Six years later he resigned this position to superintend the erection of the Gordon Spinning and Weaving Mills Co., and subsequently was apprenticed in the same mills in the carding and spinning departments. He also supervised the erection of the greater part of the machinery in these mills.

Having obtained a thorough knowledge of the carding, spinning, and weaving departmental of the mill industry, he determined to study the engineering department; and as there were no suitable engineering works in India, he came to England, where he studied as an apprentice for five years at Messrs. Hick, Hargreaves and Co.'s Soho Iron Works, Bolton.

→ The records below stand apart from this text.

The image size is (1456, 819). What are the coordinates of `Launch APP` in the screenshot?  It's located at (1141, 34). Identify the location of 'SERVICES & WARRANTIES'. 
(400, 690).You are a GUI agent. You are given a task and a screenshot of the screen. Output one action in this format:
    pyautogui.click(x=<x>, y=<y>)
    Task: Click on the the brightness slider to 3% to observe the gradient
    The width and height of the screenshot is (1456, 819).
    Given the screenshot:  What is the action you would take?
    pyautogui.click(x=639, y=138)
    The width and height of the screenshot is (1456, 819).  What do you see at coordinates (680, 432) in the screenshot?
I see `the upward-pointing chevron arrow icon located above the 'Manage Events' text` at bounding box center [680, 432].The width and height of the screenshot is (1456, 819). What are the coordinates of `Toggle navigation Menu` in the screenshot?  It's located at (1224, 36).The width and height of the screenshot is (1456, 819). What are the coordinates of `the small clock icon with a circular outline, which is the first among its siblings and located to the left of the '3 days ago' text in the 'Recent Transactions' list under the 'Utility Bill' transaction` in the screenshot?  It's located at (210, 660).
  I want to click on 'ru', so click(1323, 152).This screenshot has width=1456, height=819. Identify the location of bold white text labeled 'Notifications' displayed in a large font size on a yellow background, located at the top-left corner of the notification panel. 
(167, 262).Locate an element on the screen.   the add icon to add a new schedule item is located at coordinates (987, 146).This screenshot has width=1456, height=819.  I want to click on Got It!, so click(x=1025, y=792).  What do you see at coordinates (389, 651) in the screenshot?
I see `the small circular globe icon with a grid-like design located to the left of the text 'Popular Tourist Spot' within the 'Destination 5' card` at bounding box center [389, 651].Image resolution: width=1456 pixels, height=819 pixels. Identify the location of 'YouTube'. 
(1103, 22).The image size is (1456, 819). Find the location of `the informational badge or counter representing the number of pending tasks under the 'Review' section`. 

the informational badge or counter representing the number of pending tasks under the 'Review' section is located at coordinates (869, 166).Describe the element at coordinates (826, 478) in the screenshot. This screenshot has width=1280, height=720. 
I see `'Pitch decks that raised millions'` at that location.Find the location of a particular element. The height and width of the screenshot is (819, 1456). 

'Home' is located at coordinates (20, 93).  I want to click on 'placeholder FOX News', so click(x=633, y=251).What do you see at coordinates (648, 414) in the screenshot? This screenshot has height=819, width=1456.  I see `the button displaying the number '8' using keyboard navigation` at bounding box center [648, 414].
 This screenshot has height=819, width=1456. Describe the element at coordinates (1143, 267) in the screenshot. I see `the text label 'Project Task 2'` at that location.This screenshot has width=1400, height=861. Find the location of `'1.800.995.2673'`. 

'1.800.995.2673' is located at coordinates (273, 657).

Having returned to Bombay with a First Class Engineer's Certificate, he was at once appointed manager of the Sassoon Spinning and Weaving Mills Co., which he brought to a high state of efficiency.

In 1896 he resigned his post, and became manager of both the Mazagon Spinning and Weaving Mills Co. and the Framji Petit Spinning and Weaving Mills Co. Such was the demand for his services that, immediately after his appointment, he was offered a high post in the Excise Department, which however he declined.

In 1903 he retired from business. Soon after he gradually became ill, and underwent two operations for cancer, but his death ensued on 6th August 1913, in his fifty-seventh year, at his residence in Bombay.

He was elected a Member of this Institution in 1888.